Patrice Finel :Elle existe toujours, elle a était simplement privatisée ! Son centre de décision s’est déplacé de l’Elysée sous De Gaulle, aux sièges de Bouygues, Bolloré, Total, Areva, Orange,…… M. Sarkozy n’était plus que le représentant de commerce de ses grands groupes.

C’est une toile de réseaux relationnels entre castes qui en profitent ici et là-bas.

Congo-liberty : Alors, comment y mettre fin ? 

Patrice Finel :La première des ruptures consiste à réintégrer la politique entre la France et les pays africains dans le cadre normal de la politique internationale de la France : fin du « domaine privé » du Président de la République, débat et vote au Parlement des orientations stratégiques et de la mise en œuvre de cette politique.

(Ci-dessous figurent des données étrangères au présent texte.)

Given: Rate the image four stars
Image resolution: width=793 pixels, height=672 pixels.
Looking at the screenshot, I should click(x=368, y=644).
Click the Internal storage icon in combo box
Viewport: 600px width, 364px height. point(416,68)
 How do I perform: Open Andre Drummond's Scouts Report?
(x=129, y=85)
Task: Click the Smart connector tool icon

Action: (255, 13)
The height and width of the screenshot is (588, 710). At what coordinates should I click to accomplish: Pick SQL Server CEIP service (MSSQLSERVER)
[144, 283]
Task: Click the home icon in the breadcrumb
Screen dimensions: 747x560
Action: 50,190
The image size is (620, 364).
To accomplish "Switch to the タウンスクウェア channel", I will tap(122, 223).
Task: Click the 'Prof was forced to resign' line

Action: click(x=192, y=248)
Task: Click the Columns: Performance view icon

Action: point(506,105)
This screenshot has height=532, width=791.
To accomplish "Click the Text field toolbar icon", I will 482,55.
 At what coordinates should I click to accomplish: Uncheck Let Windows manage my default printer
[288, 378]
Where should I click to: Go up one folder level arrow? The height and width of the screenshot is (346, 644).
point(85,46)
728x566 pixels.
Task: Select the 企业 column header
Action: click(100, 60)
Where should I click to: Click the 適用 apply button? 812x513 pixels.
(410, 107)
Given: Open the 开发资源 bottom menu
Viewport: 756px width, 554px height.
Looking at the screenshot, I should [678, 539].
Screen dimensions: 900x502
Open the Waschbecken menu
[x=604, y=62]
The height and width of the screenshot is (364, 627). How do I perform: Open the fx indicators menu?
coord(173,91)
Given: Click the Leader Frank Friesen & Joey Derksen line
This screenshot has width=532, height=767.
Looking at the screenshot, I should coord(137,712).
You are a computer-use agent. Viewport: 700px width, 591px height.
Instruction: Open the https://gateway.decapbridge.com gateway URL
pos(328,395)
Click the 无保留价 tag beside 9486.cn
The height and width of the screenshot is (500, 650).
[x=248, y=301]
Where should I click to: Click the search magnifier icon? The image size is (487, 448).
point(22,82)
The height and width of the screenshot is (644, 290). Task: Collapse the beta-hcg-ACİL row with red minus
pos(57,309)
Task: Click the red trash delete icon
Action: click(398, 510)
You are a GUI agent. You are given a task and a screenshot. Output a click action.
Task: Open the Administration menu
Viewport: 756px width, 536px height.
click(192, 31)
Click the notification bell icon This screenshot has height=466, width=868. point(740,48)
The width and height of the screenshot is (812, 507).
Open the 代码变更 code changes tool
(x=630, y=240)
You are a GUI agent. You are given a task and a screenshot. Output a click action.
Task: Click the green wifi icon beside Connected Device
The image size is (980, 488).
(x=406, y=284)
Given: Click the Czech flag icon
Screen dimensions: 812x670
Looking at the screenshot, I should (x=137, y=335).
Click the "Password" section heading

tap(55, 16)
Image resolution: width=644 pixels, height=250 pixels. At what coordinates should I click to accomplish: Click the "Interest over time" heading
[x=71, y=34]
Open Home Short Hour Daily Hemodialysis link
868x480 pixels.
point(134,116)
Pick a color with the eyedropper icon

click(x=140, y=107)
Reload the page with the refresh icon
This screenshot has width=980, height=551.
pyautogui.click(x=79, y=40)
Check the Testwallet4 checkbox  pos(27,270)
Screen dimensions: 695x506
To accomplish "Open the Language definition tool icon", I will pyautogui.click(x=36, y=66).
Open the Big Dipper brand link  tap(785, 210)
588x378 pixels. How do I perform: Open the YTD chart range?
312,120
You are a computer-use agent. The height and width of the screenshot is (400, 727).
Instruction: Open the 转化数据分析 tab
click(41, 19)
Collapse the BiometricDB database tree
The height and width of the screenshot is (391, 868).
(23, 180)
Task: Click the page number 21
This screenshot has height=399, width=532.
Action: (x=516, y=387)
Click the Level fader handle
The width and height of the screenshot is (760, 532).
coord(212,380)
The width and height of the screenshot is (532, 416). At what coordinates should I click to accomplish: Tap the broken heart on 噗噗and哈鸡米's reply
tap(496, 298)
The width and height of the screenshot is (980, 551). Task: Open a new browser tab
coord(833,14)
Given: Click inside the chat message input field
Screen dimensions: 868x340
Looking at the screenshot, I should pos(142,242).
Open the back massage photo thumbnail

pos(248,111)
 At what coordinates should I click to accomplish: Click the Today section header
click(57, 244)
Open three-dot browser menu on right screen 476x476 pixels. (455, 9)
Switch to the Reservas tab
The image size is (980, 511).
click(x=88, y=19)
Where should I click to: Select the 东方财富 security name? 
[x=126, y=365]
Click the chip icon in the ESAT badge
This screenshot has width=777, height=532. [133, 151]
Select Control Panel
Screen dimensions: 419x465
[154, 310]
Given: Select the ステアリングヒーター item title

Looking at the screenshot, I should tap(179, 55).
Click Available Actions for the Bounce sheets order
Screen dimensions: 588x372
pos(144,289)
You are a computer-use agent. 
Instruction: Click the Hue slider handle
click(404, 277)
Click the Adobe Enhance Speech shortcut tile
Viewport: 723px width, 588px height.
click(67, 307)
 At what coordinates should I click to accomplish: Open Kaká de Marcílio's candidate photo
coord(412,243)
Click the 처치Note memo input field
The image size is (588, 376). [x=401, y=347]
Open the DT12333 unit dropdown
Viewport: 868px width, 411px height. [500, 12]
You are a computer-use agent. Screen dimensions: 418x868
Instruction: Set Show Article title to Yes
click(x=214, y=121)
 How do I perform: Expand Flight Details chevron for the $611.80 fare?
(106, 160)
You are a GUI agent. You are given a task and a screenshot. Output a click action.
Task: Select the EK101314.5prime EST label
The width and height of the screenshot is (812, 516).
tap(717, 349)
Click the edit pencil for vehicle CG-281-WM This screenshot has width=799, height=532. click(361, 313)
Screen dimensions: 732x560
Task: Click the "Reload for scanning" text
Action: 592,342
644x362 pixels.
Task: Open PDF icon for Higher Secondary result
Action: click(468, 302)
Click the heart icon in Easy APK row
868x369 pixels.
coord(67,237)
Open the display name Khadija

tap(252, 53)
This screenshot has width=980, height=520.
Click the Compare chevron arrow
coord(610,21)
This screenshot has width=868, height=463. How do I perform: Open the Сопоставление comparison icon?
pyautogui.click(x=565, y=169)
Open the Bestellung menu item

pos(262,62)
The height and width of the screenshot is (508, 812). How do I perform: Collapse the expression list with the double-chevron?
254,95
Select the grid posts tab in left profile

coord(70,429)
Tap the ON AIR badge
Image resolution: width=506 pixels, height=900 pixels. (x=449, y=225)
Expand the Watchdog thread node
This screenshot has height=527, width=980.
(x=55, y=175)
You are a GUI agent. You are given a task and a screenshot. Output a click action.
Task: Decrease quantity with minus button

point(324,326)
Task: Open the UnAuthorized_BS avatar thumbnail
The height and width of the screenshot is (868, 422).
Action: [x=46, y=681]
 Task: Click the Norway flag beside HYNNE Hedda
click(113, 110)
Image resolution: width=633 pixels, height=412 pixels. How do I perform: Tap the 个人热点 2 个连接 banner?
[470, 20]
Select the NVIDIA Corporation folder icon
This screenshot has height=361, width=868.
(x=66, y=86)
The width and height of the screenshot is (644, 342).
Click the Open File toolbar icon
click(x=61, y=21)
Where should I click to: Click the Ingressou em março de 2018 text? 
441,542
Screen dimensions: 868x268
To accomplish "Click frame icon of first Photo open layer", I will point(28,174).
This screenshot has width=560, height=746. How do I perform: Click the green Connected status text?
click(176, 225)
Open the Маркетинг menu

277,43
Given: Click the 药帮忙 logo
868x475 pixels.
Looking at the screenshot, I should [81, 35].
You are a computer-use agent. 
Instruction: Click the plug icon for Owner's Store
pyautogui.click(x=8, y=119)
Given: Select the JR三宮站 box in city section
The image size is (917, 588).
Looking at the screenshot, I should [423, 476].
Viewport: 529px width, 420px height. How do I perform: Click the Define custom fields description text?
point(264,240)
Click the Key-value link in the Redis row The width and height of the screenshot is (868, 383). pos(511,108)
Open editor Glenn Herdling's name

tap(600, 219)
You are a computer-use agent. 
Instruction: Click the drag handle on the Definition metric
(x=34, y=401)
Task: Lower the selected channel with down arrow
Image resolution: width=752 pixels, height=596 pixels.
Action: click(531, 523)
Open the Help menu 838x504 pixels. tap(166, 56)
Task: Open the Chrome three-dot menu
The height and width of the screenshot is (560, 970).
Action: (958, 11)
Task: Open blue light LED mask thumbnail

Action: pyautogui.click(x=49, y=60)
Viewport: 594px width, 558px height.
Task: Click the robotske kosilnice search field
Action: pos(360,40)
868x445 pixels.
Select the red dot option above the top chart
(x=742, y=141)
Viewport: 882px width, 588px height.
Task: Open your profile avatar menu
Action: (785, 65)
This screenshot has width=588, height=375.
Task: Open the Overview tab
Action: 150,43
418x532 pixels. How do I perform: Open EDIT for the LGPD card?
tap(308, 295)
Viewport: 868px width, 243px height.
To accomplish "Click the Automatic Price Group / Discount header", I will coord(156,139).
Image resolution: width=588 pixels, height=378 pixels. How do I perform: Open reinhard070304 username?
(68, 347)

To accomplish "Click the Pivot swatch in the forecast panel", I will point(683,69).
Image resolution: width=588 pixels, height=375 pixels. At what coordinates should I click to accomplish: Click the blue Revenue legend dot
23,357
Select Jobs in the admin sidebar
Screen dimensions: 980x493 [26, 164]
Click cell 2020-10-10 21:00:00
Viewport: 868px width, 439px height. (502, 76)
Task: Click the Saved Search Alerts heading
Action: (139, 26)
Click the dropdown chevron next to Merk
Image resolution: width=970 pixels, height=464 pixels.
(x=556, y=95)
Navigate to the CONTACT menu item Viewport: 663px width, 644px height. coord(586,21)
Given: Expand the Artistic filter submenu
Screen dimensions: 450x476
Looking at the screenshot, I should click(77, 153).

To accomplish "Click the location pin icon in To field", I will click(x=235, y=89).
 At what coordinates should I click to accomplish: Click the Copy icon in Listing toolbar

Cela correspond à notre combat pour une 6éme république parlementaire.

La deuxième rupture est le choix délibéré de contribuer au développement des pays africains plutôt que de renforcer par notre présence militaire le maintien au pouvoir de dictateurs à la solde de l’impérialisme français.

La troisième rupture est celle de la non-ingérence et du respect des identités et des cultures : nous ne chercherons pas à imposer notre conception de la démocratie et du fonctionnement de la société mais nous soutiendrons toute innovation progressiste visant l’émancipation humaine.

Les accords de défense et leurs clauses secrètes – qui ont pour objectif réel de contrôler les mouvements populaires et leurs luttes sociales – doivent être dénoncés. Tous les accords militaires et de coopération militaire doivent être remis en cause et soumis au contrôle démocratique et aux décisions du Parlement.

La France ne doit plus accepter que ses bases militaires permanentes en Afrique soient un instrument au service du pillage des ressources naturelles par les grandes entreprises françaises, du financement des dictatures en place et du développement du clientélisme et de la corruption. Elles seront donc supprimées.

Il faut mener une action active dans les instances internationales pour appuyer les pays africains dans leurs revendications à ne plus connaître d’occupations militaires de puissances étrangères.

Congo-liberty : Vous êtes aussi très impliqué dans le dossier ivoirien, quel est votre position à ce propos ?

Patrice Finel : Je suis malheureusement très pessimiste, M. Ouattara n’est qu’une façade imposée par son ami Sarkozy avec la complicité des organismes internationaux car il est politiquement dans le moule de la mondialisation libérale, mais il contrôle très mal les bandes qui pillent et rançonnent le pays, qui martyrise le peuple souvent sur des bases ethniques. La réconciliation nationale n’est qu’un mot pour rassurer la communauté internationale mais sans contenu réel sur le terrain.

Laurent Gbagbo a essayé de mener une des seules politiques sociales démocrates en Afrique, il a commis des erreurs mais aujourd’hui la situation exige de tous les progressistes un soutien inconditionnel pour la défense des droits de l’homme et de la liberté d’expression en Côte d’Ivoire.

Congo-liberty : Avez-vous un dernier mot pour vos amis africains et tous ceux qui aiment ce continent ?

Patrice Finel : Celui qui combat peut perdre, mais celui qui ne combat pas a déjà perdu » B. Brecht

La lutte va devenir de plus en plus commune, le capitalisme mondialisée essaye maintenant d’imposer à l’Europe, pour le profit des banques, l’austérité, qui va de plus en plus ressembler aux » plans d’ajustement structurels » qu’a subi l’Afrique.